若だんなが第一と、普段は協力しあっている良き相棒のような関係の佐助と仁吉だが、たまに己の事を巡って一悶着起こすので、一太郎も頭が痛い。

「ちょ、ちょいと、二人とも……」

二人を宥めようと若だんなが仲裁に入るも、今にもその手に持つ湯呑みや薬缶が目の前を飛び交いそうな雰囲気が怖い。
口論より剣呑な事に発展する前にと、慌てて若だんなが口を開いて訴える。

「兄や二人が仲良くしないと、私は心配で眠れなくなるよ」

この言葉を聞いた二人の表情が、ぴくりと固まる。
若だんなの身に危害が及ぶのは兄や達の望むところではないので、一太郎の訴えは、どうやら通じたらしい。

「仕方ありません。若だんなに心配をさせるわけにはいきませんからね」

「ここは、どちらも恨みっこ無しとしようじゃないか」

二人は顔を見合わせると、きちんと座り直し、若だんなに揃って向かい、口を揃えて礼をした。

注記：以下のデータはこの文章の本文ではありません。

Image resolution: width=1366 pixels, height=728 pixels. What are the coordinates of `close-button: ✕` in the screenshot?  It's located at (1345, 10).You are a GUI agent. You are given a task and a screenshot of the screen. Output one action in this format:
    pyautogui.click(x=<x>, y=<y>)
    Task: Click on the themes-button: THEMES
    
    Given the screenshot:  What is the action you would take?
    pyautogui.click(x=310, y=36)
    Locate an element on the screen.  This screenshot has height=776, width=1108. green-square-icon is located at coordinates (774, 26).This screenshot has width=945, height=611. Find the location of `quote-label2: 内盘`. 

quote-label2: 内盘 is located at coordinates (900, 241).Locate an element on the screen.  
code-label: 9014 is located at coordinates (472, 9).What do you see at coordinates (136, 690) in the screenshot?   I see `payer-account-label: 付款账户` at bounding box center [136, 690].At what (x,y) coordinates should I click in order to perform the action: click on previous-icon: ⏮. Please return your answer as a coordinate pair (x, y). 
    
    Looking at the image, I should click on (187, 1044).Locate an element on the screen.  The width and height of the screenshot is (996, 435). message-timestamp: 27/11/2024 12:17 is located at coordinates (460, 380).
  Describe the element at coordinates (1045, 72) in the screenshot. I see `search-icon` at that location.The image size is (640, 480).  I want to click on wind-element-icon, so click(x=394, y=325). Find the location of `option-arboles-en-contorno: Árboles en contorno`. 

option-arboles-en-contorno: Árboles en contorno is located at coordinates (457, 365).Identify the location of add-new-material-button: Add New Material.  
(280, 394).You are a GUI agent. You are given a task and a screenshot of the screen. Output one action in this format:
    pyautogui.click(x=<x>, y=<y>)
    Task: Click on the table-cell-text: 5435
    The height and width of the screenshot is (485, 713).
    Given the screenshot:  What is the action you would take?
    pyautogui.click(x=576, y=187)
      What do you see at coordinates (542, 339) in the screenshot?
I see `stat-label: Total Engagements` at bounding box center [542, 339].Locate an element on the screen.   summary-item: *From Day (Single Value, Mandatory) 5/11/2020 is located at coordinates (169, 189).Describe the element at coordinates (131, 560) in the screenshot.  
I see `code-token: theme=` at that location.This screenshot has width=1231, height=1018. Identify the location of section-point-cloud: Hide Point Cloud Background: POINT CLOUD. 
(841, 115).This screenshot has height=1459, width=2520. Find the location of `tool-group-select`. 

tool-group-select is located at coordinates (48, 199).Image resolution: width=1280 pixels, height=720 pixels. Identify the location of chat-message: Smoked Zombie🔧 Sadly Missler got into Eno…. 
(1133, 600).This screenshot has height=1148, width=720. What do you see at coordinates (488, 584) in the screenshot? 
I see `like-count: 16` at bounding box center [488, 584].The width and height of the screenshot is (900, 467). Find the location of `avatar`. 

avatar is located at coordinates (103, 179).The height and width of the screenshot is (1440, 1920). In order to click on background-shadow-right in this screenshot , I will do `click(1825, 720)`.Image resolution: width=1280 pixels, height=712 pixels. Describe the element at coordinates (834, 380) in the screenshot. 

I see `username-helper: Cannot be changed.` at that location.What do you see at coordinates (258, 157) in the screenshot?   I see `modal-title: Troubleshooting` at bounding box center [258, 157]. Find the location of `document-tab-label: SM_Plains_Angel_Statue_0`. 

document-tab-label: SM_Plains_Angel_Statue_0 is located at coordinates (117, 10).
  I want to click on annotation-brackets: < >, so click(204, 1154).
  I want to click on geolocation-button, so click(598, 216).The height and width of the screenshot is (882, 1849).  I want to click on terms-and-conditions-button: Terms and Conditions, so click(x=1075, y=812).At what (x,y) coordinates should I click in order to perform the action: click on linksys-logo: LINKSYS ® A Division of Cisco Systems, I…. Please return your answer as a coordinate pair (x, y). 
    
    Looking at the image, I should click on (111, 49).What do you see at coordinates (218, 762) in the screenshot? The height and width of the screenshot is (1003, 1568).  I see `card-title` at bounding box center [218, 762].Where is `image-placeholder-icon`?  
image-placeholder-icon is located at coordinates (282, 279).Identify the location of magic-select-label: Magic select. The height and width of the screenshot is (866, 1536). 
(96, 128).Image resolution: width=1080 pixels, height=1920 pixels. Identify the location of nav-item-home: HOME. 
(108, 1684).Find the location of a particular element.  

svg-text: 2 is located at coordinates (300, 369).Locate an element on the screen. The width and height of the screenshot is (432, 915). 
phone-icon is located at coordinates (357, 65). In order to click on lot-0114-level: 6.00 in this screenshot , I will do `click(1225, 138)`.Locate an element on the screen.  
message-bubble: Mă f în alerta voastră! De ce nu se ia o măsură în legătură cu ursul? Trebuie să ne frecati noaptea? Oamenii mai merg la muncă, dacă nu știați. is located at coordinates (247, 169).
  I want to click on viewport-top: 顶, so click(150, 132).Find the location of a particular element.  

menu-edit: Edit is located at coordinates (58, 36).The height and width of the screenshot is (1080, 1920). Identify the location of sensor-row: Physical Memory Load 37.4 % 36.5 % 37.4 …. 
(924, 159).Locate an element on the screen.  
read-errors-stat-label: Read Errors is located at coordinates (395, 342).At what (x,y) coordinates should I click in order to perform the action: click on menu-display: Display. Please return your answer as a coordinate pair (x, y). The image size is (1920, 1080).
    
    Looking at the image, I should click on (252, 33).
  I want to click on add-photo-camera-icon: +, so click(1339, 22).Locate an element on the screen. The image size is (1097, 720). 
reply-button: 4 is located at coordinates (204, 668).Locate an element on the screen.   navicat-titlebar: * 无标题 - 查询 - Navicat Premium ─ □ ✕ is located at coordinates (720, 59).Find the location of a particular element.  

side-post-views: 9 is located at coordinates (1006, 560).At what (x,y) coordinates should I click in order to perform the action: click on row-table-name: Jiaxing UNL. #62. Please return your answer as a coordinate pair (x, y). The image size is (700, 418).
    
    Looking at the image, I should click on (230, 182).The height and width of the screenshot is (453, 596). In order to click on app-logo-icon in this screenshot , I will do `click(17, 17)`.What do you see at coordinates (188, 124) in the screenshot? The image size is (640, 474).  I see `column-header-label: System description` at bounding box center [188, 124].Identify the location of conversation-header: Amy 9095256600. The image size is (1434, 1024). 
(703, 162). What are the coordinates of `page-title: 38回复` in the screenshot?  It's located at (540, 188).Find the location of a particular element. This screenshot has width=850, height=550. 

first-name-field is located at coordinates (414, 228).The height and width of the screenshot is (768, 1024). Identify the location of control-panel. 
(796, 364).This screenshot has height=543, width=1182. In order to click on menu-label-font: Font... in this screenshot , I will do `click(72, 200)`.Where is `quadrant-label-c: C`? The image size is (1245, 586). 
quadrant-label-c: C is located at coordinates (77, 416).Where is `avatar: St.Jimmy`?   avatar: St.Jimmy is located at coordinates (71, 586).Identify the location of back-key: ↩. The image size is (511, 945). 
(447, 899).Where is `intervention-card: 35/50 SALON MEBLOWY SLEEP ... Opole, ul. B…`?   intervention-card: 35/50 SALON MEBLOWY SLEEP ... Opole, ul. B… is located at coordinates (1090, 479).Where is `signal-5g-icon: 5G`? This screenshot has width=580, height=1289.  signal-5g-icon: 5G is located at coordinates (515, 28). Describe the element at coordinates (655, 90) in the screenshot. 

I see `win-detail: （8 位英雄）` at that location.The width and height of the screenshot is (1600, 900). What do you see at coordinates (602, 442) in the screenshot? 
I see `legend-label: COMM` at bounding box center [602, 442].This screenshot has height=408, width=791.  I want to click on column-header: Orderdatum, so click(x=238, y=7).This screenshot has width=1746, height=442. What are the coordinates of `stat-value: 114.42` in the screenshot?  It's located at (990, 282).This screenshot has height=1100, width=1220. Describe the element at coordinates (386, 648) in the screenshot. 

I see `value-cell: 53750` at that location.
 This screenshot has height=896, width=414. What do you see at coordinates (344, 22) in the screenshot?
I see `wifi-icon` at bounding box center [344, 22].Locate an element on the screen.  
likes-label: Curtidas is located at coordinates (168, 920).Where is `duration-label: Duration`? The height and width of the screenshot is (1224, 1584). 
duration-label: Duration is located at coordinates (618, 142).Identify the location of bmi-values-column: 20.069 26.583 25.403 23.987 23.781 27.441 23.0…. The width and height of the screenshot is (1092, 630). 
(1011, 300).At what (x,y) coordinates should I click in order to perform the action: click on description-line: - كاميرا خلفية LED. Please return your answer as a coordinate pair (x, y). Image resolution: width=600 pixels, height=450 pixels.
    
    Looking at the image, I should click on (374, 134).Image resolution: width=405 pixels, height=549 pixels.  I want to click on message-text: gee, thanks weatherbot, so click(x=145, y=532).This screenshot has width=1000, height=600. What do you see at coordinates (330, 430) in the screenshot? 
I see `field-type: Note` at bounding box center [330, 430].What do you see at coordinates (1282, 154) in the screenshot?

「では、今日はこのまま、我ら二人で若だんなのお世話を致します」

「なんでそうなるんだい!」

二人は今日も、若だんなが第一の、そのまた一番であった。

(佐助と仁吉は……ああもう、相変わらずなんだから)

若だんなが呆れて手から落とした金平糖の袋を、いつの間にか現れた鳴家達がせっせと広げ平らげている。

(まだ日が高い。今日は、まだまだ終わりそうにないよ)

いつもの変わらぬ光景に、若だんなは一人、安らぎを覚えた。